TPIRman writes "In 1994, a physics doctoral student named Dave Ring assembled more than 100 math and puzzle enthusiasts on Usenet for what became one of the earliest online 'crowdsourcing' projects. Their goal: to determine if every hand in Windows' FreeCell solitaire game was in fact winnable, as the program's help file implied. Their efforts soon focused in on one incredibly stubborn hand: #11,982. They couldn't beat it, but in the process of trying, they proved the viability of an idea that would later be refined with crowdsourcing models like Amazon's Mechanical Turk."

2 of 93 comments (clear)

  1. Re:Not solved != proof by tigre · · Score: 5, Informative

    Unless the exploration of the game space was exhaustive, there's no proof.

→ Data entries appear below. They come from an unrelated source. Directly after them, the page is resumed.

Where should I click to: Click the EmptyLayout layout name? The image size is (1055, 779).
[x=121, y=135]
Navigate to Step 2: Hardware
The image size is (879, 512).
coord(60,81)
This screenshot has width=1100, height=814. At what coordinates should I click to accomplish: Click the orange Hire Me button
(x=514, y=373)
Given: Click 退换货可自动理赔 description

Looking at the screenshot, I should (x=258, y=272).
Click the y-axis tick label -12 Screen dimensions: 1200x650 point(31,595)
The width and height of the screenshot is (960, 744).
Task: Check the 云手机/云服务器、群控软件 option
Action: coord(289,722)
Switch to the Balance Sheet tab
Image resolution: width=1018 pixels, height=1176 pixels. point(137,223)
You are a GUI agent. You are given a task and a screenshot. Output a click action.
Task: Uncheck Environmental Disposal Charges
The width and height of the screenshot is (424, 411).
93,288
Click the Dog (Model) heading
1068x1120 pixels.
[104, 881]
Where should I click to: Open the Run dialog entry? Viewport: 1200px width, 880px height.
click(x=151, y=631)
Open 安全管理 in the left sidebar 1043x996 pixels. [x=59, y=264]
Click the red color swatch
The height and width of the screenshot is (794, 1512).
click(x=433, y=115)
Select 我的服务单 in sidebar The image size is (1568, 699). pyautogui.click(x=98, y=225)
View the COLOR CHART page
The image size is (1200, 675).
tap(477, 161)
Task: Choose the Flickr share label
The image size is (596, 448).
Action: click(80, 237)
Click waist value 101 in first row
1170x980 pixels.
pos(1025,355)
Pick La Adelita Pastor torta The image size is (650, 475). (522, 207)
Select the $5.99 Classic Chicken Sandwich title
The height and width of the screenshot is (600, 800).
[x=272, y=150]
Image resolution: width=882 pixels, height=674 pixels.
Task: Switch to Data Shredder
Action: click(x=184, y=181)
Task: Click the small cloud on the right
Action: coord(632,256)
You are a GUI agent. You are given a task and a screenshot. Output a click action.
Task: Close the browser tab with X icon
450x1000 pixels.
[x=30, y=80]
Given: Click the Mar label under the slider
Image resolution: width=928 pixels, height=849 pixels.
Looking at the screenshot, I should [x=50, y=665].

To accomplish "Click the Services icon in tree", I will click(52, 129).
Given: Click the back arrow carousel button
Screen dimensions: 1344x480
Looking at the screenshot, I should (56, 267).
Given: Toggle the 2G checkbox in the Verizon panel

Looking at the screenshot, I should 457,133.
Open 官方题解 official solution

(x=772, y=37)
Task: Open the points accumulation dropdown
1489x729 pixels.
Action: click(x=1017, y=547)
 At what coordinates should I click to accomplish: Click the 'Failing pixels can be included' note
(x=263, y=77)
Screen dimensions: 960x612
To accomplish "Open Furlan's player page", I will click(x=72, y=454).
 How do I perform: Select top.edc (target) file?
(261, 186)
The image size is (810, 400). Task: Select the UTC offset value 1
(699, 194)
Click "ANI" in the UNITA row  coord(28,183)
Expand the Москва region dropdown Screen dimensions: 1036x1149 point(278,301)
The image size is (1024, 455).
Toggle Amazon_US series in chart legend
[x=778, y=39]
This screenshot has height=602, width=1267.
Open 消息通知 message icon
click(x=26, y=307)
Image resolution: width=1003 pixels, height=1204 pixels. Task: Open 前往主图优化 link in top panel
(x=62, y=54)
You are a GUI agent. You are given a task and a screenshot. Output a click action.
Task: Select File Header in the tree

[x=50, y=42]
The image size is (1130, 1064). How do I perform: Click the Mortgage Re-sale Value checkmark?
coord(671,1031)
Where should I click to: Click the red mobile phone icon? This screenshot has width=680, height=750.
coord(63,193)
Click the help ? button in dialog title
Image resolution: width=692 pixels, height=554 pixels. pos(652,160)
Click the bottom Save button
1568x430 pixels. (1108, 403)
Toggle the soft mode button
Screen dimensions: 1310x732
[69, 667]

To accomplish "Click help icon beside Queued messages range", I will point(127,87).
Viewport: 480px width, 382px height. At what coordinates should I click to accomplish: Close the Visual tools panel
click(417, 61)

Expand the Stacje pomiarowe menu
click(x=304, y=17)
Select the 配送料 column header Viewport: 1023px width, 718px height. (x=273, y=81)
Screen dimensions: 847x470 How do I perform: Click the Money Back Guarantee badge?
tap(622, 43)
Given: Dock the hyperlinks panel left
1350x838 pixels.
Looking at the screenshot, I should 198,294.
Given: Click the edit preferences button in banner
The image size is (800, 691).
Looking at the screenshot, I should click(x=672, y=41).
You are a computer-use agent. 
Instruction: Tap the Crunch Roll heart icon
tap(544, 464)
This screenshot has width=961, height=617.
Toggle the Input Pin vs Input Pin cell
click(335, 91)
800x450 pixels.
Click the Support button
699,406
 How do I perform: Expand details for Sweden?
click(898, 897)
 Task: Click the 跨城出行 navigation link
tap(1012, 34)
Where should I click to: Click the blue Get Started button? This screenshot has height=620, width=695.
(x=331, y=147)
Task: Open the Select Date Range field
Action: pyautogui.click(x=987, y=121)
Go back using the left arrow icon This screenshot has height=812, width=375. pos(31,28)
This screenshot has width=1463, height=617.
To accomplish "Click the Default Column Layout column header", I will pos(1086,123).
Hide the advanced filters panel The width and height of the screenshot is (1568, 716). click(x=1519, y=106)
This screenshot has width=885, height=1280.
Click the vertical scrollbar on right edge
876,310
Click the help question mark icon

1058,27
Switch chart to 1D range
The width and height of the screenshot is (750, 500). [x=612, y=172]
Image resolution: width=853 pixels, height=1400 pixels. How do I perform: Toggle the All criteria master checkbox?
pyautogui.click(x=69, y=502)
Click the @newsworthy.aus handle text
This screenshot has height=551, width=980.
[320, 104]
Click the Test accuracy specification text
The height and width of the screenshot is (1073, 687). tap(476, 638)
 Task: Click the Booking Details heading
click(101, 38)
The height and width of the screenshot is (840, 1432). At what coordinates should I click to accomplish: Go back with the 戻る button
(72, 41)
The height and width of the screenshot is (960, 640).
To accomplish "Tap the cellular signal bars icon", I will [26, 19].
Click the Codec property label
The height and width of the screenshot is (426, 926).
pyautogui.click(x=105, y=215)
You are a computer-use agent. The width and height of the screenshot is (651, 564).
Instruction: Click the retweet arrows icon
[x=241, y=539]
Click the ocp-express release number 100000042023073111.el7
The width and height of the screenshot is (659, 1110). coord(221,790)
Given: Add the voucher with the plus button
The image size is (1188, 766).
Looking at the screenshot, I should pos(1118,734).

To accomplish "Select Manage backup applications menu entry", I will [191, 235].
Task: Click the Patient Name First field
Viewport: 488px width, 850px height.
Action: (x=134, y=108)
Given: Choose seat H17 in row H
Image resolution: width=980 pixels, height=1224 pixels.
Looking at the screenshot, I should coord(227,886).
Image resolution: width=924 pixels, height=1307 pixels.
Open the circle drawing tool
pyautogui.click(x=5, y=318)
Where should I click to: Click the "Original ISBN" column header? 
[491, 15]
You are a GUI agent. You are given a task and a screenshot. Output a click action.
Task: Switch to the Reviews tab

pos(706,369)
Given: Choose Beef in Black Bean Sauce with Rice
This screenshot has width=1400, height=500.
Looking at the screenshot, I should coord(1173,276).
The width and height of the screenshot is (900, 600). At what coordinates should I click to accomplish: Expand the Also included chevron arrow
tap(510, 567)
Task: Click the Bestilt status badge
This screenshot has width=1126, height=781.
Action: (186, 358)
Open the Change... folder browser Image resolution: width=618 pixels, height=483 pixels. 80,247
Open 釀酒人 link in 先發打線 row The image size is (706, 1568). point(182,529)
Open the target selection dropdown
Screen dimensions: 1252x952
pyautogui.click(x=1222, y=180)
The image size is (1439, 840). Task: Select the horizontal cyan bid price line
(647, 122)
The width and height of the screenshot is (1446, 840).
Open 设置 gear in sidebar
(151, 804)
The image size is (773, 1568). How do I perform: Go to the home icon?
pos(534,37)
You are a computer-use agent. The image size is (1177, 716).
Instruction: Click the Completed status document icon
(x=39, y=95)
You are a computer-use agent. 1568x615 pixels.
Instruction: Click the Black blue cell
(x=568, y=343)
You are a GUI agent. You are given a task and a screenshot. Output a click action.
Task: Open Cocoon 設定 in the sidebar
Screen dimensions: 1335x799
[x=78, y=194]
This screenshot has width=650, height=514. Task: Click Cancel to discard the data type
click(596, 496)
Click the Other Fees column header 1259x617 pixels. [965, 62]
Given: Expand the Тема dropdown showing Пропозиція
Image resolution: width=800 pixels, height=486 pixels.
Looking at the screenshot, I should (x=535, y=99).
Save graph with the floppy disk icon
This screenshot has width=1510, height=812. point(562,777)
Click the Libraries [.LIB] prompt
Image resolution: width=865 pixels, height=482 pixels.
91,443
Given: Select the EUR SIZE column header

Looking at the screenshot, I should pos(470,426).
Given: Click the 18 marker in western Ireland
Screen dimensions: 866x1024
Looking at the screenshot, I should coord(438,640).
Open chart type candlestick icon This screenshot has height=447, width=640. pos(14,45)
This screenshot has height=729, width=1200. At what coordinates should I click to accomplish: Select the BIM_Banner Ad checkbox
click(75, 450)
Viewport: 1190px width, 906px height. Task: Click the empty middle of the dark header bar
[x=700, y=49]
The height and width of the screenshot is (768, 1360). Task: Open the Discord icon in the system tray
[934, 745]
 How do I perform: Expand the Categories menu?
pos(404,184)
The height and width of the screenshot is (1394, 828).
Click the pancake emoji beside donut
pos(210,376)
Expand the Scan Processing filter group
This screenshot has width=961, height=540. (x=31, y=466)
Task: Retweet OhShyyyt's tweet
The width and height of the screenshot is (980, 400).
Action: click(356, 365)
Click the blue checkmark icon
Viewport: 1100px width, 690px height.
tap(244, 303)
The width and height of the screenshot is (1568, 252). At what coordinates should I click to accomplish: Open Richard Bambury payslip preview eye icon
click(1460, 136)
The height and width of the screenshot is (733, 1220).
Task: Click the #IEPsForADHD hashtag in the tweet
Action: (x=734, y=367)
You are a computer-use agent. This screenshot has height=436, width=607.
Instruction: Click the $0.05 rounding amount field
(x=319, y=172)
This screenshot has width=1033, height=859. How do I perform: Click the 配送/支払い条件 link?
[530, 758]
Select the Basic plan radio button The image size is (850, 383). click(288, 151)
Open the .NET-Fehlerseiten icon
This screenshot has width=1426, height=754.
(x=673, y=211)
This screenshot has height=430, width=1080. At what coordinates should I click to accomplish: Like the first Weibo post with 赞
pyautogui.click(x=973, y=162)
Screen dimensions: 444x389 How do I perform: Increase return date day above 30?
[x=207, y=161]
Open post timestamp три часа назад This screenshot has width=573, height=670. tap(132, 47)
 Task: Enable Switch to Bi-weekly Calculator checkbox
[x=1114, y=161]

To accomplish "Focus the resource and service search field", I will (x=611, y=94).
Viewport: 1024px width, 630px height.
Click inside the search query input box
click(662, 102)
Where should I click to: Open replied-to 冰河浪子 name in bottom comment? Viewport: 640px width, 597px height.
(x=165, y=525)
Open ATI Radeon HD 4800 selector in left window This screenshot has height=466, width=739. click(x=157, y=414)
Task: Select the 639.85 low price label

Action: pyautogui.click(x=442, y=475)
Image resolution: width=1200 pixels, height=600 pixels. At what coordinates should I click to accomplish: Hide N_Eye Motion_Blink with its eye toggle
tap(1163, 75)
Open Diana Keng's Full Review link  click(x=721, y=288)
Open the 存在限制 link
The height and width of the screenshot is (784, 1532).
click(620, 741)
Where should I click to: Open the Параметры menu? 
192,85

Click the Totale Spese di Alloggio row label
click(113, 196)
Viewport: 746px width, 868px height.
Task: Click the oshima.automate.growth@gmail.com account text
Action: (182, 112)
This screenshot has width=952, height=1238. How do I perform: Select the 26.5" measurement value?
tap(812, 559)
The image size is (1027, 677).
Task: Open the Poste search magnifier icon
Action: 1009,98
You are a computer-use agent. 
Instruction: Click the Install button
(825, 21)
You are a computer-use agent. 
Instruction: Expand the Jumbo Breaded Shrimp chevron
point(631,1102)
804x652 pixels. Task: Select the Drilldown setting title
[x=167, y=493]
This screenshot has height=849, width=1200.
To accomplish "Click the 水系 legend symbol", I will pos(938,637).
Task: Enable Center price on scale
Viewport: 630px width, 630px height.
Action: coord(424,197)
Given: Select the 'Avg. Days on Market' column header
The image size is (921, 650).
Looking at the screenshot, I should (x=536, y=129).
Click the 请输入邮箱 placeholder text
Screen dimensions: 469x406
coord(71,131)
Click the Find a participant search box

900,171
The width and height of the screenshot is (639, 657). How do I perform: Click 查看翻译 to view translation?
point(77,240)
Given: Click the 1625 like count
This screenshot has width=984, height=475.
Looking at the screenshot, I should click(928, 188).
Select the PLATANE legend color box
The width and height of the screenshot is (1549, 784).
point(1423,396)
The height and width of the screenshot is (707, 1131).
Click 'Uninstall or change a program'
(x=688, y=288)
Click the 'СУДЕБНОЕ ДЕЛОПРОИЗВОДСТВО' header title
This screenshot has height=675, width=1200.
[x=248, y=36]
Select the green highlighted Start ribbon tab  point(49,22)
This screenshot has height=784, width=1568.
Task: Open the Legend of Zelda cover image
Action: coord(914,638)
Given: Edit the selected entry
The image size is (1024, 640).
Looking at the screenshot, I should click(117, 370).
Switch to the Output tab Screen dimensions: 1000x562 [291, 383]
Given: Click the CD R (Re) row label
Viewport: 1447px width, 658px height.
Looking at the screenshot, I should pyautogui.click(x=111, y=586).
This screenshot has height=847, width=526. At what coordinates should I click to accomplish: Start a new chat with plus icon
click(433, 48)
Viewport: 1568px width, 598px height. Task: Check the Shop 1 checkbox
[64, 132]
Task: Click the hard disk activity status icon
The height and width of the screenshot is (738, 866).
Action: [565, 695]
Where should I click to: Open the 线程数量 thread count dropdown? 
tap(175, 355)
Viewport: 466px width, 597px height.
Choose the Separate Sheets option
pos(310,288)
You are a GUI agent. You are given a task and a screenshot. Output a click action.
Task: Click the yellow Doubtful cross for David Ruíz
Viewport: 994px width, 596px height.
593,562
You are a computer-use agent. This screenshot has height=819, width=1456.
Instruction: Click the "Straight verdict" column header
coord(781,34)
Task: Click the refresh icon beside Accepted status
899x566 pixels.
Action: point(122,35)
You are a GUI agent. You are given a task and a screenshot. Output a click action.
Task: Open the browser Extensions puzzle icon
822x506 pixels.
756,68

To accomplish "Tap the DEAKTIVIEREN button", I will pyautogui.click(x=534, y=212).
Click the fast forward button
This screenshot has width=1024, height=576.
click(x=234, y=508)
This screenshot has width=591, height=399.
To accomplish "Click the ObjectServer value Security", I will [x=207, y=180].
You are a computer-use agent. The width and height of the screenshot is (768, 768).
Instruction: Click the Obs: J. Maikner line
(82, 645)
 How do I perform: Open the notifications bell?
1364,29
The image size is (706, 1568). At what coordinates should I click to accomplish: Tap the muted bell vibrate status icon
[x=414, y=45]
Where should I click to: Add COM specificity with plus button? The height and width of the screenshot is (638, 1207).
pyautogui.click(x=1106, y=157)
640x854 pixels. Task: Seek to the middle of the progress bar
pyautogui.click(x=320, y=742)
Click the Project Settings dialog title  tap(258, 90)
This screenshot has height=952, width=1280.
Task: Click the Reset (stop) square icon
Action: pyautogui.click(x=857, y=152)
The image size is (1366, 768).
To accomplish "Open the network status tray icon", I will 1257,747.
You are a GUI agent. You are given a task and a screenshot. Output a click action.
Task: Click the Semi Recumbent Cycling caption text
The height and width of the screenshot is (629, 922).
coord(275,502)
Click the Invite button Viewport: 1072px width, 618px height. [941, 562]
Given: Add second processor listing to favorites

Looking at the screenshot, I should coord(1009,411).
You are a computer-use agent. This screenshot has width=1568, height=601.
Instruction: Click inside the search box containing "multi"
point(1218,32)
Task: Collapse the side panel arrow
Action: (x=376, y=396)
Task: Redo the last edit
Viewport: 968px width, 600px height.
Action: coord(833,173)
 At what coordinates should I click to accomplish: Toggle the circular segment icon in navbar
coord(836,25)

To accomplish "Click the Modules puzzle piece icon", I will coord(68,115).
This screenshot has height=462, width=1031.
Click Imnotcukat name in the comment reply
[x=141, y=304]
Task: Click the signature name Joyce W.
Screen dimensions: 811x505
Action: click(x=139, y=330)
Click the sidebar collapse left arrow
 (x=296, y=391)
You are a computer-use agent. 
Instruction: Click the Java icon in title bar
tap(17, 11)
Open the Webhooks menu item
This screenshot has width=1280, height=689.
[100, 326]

    Wikipedia claims that exhaustive search has been performed, assuming that the same hand numbering is used:
    http://en.wikipedia.org/wiki/FreeCell#Impossible_games

  2. Re:No mathematical proof by Anonymous Coward · · Score: 5, Informative

    Here's a program that does it.

    http://kurage.nimh.nih.gov/tomh/public_html/archives/patsolve-3.0.tgz

    The program generates a list of axioms, followed by a list of transformations chosen from a finite set.

    After a finite number of steps, the proof reaches a conclusion that that game (and that's the only one
    out of the original 32000) is unsolvable. This is a real, valid mathematical proof. It's just very long
    and hard to read. But it is of finite size, and follows all the normal rules of mathematical proof.

    You're welcome to try to come up with a shorter proof.